Warga Diminta Waspada Hoaks
Pemerintah terus menyalurkan program bantuan sosial (bansos) terbaru kepada masyarakat sebagai upaya meringankan beban ekonomi di tengah tantangan hidup saat ini. Namun di tengah penyaluran bantuan yang resmi, muncul pula berbagai informasi palsu atau hoaks yang beredar di media sosial dan platform digital.Hoaks! Warga Diminta Waspada
Untuk itu, pemerintah dan berbagai pihak mengimbau masyarakat agar selalu hati-hati dan tidak mudah terpengaruh hoaks terkait bansos.

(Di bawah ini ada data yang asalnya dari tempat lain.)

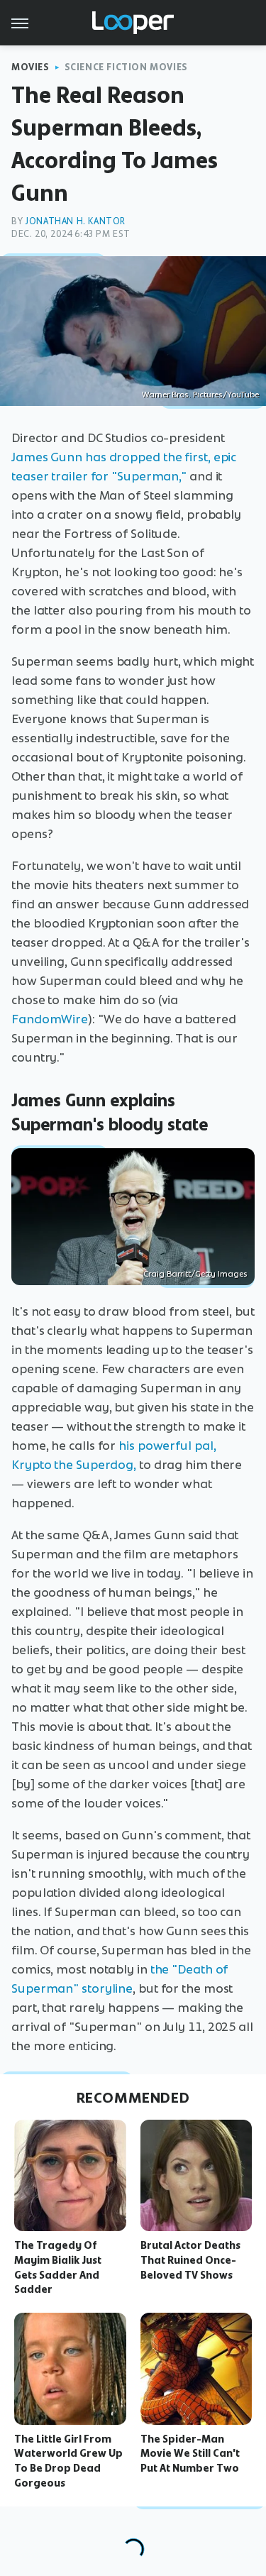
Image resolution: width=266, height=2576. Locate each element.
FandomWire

Program Bansos yang Sedang Disalurkan
Beberapa program bansos yang resmi sedang disalurkan antara lain:
Bantuan Langsung Tunai (BLT) Kesejahteraan Rakyat (Kesra) senilai Rp900.000 yang disalurkan secara bertahap untuk membantu kebutuhan dasar masyarakat.
Program lain seperti PKH (Program Keluarga Harapan) dan BPNT (Bantuan Pangan Non Tunai) yang juga sudah mencapai pembagian tahap tertentu di berbagai daerah.
Penerima bantuan dapat mengecek status bantuan mereka melalui situs resmi atau aplikasi milik pemerintah, seperti cekbansos.kemensos.go.id atau melalui aplikasi resmi dari Kementerian Sosial.
Baca juga: Kolaborasi Pemerintah Pusat dan Daerah dalam Penyaluran Bansos 2026
Bahaya Hoaks Terkait Bansos
Seiring dengan penyaluran bansos yang resmi, beredar berbagai informasi yang tidak benar atau menyesatkan. Contohnya:
Tautan palsu pendaftaran pencairan BLT Kesra yang disebutkan beredar di media sosial, padahal situs tersebut tidak resmi dan berpotensi digunakan untuk mengambil data pribadi warga.
Beberapa hoaks mengklaim bantuan dalam jumlah besar atau mekanisme pencairan melalui platform tertentu seperti Telegram yang sebenarnya tidak disahkan oleh pemerintah.
Informasi seperti ini bisa membuat warga bingung, bahkan berisiko menjadi korban penipuan atau penyalahgunaan data pribadi.
Imbauan Pemerintah dan Pihak Terkait
Pemerintah melalui aparat dan pihak berwenang terus mengingatkan masyarakat:
Waspada terhadap informasi yang tidak berasal dari sumber resmi pemerintah, seperti akun atau laman palsu yang menyamar sebagai instansi terkait.
Jangan memberikan data pribadi atau melakukan pendaftaran bansos dari tautan yang tidak dikenal, karena ini bisa menjadi pintu masuk penipuan.
Selalu cek fakta melalui situs resmi pemerintah atau nomor kontak instansi terkait sebelum mempercayai atau meneruskan informasi bansos di media sosial.
Kerja sama masyarakat dalam melaporkan hoaks sangat penting untuk mempersempit ruang penyebaran informasi palsu.
Tips Mengenali Informasi Hoaks
Agar tidak mudah tertipu hoaks, berikut beberapa tips yang bisa dilakukan:
Periksa alamat situs atau aplikasi — situs resmi pemerintah memiliki domain yang jelas seperti .go.id.
Cari pemberitaan dari media nasional terpercaya terkait program bansos terbaru.
Hindari memberikan data pribadi melalui tautan tak resmi yang menjanjikan bantuan besar.
Gunakan sumber resmi seperti situs Kemensos atau layanan resmi pemerintah untuk cek status bantuan.
Kesimpulan
Penyaluran bansos terbaru secara resmi merupakan langkah nyata pemerintah untuk membantu masyarakat yang membutuhkan. Namun, di era digital seperti sekarang ini, semakin banyak pihak yang menyebarkan informasi palsu yang bisa merugikan warga.